» Task prompt
Lines from the one containing "Click Full Body Length value 27" through the last line of the data are to be returned exactly, both ends included, minus any pictures.

(Stored data entries)
##########
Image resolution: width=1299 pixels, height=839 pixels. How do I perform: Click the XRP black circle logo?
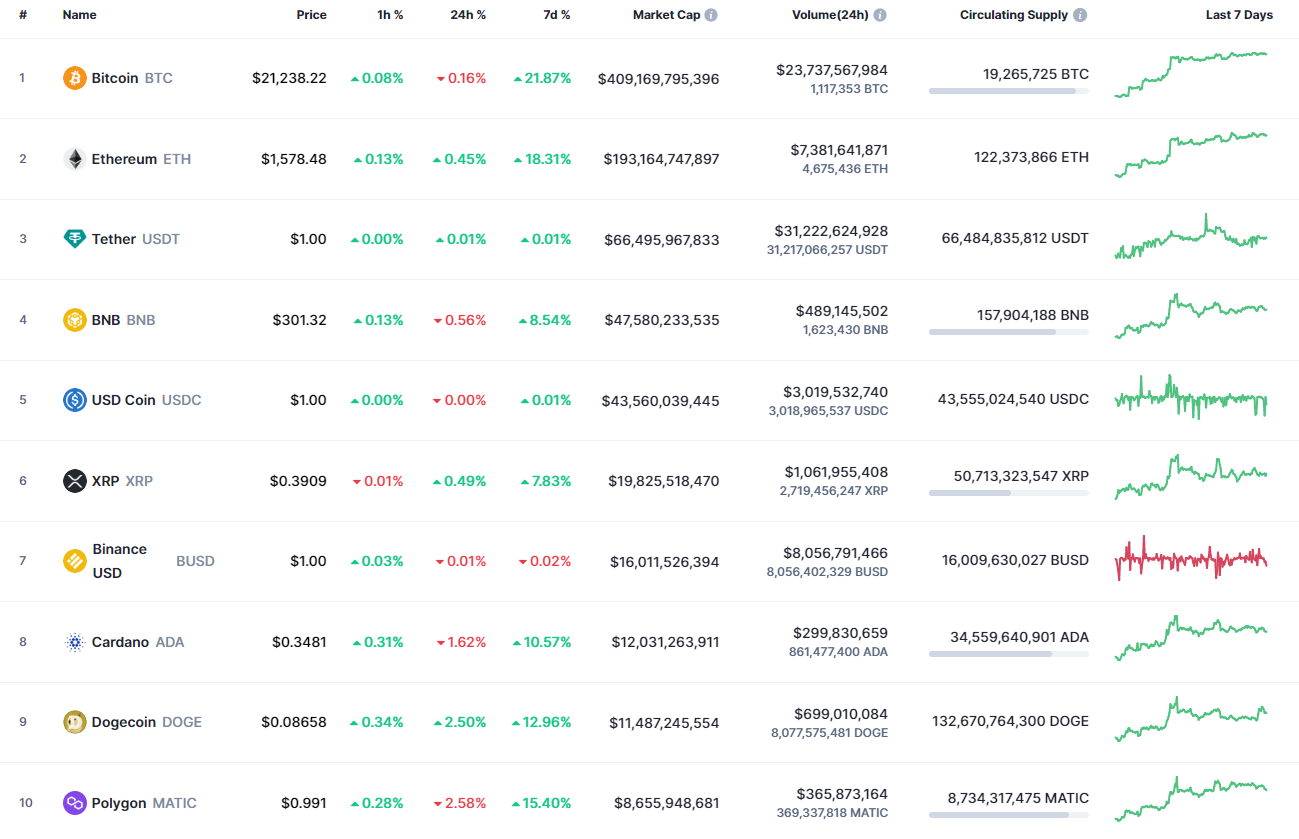(74, 480)
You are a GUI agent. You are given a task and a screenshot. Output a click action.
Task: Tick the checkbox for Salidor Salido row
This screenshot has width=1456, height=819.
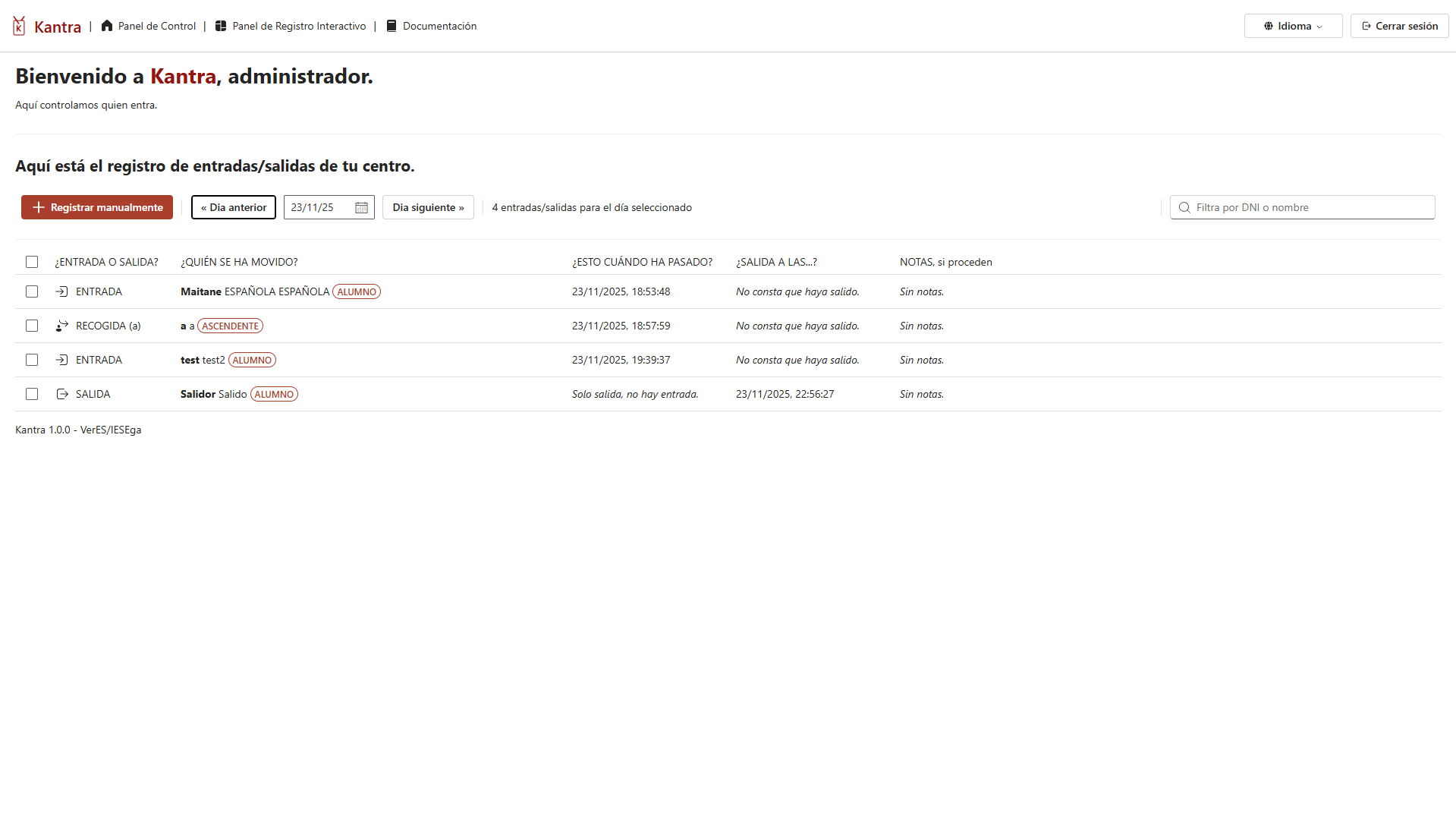tap(32, 394)
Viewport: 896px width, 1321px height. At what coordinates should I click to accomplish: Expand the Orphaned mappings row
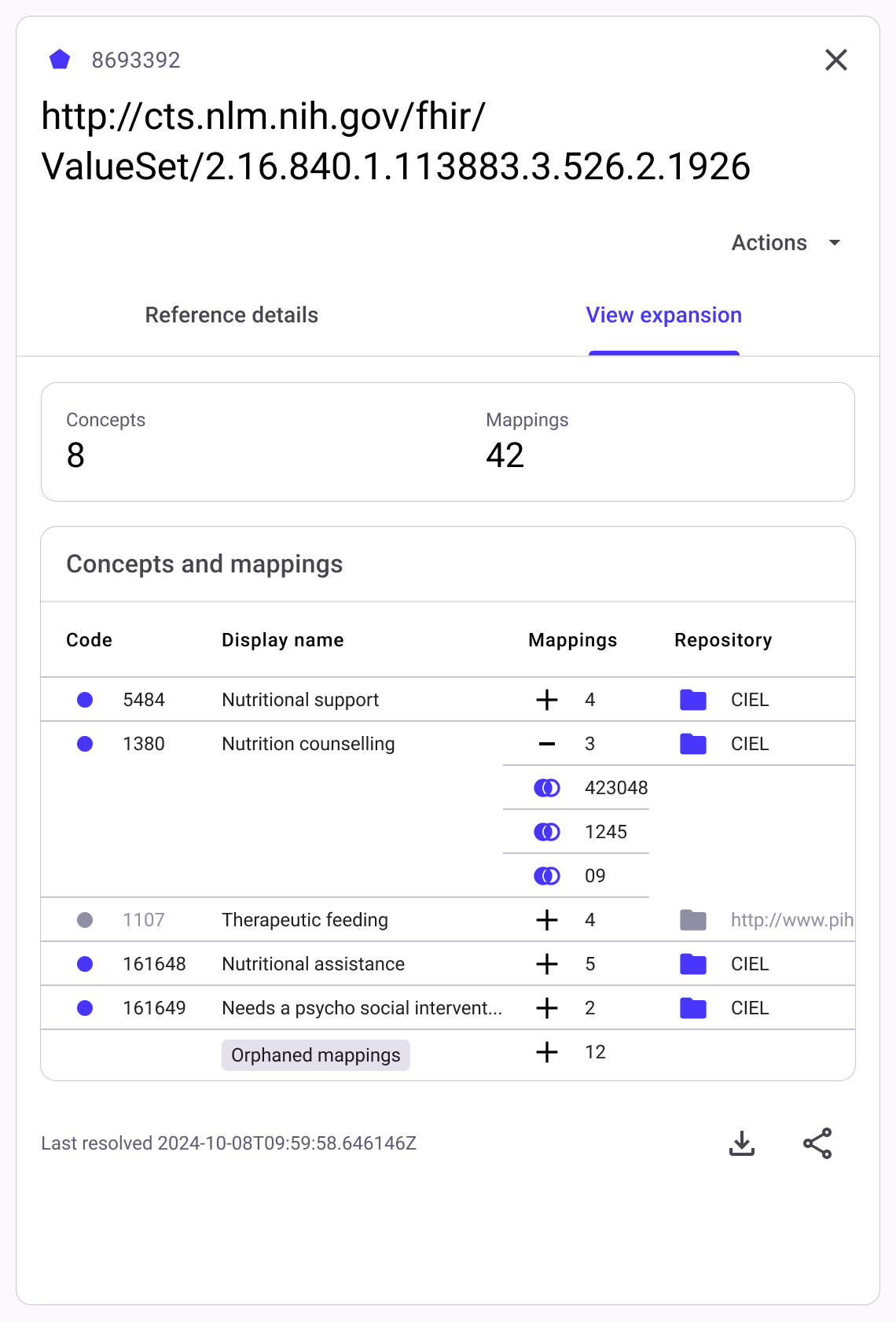coord(547,1052)
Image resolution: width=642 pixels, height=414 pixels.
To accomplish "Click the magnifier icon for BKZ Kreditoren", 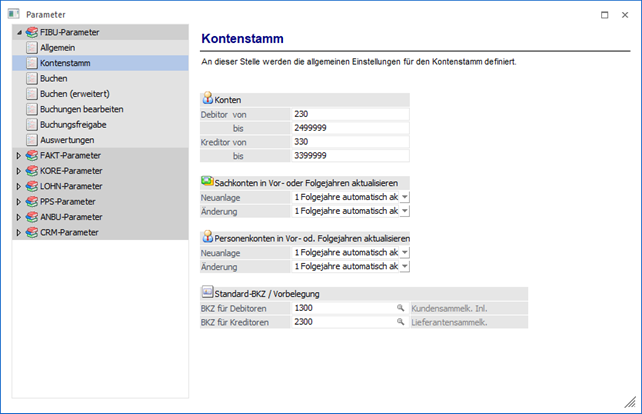I will pos(401,322).
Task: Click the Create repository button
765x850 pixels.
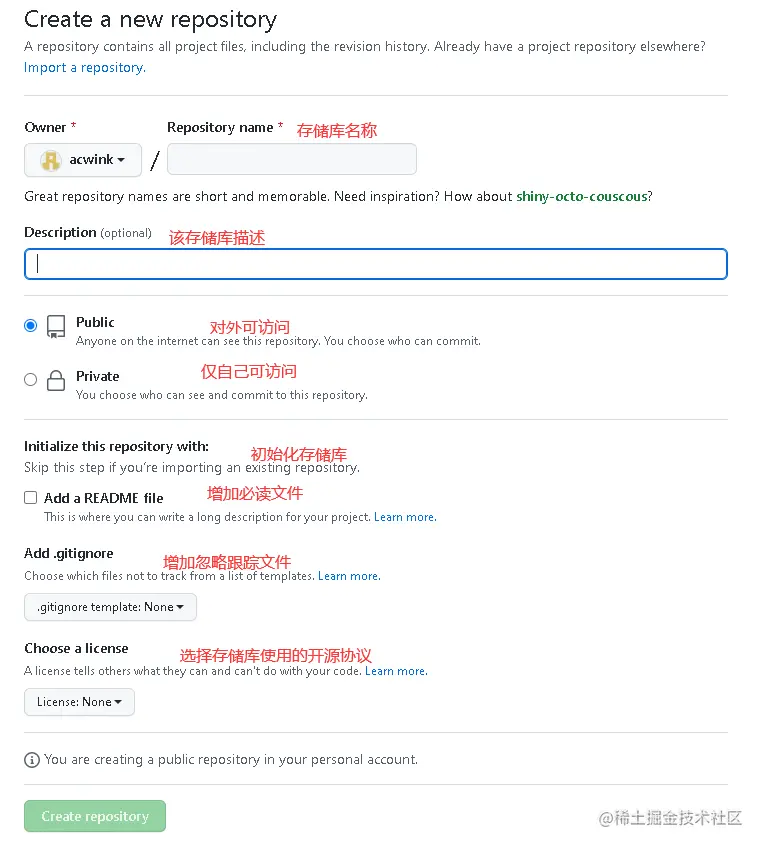Action: click(95, 816)
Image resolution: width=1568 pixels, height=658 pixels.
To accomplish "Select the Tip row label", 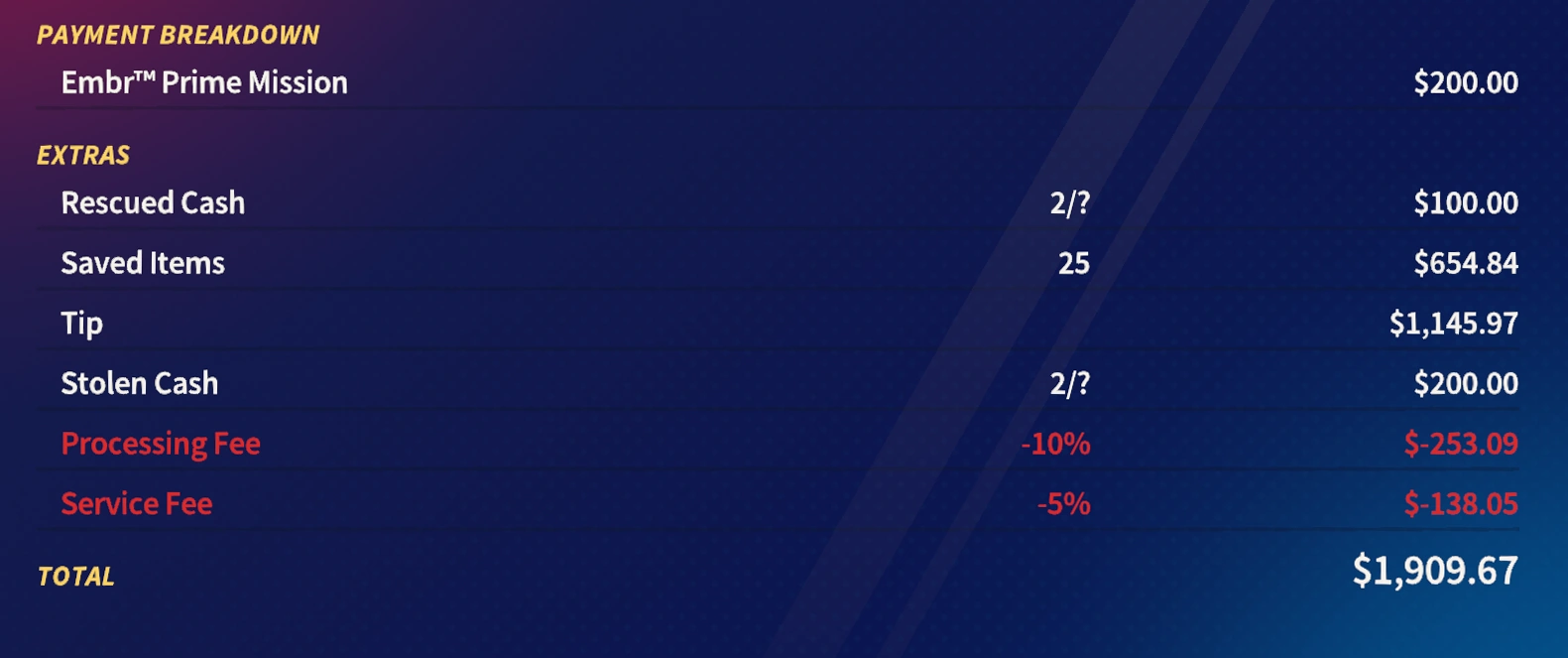I will pyautogui.click(x=81, y=324).
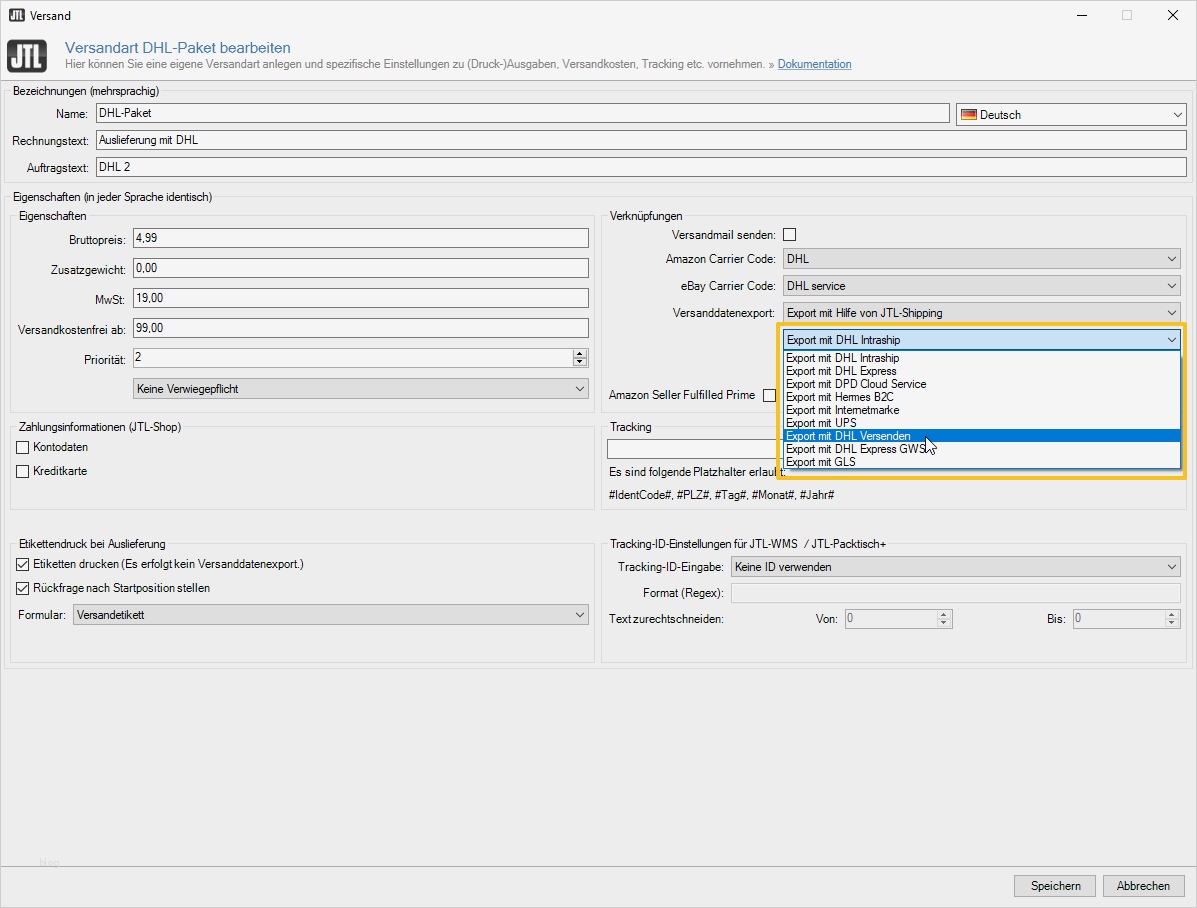Toggle Kreditkarte payment checkbox
Screen dimensions: 1197x908
[x=23, y=472]
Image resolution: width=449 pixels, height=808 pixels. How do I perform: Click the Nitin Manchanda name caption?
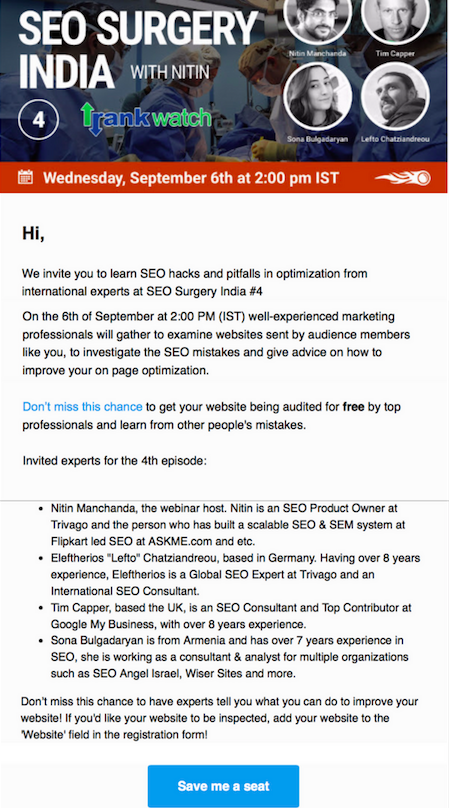tap(318, 53)
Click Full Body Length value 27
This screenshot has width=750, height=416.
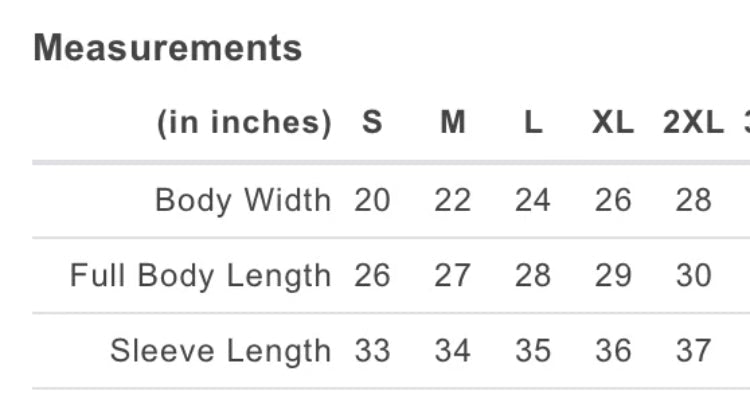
##########
» Your response
Click Full Body Length value 27
This screenshot has width=750, height=416.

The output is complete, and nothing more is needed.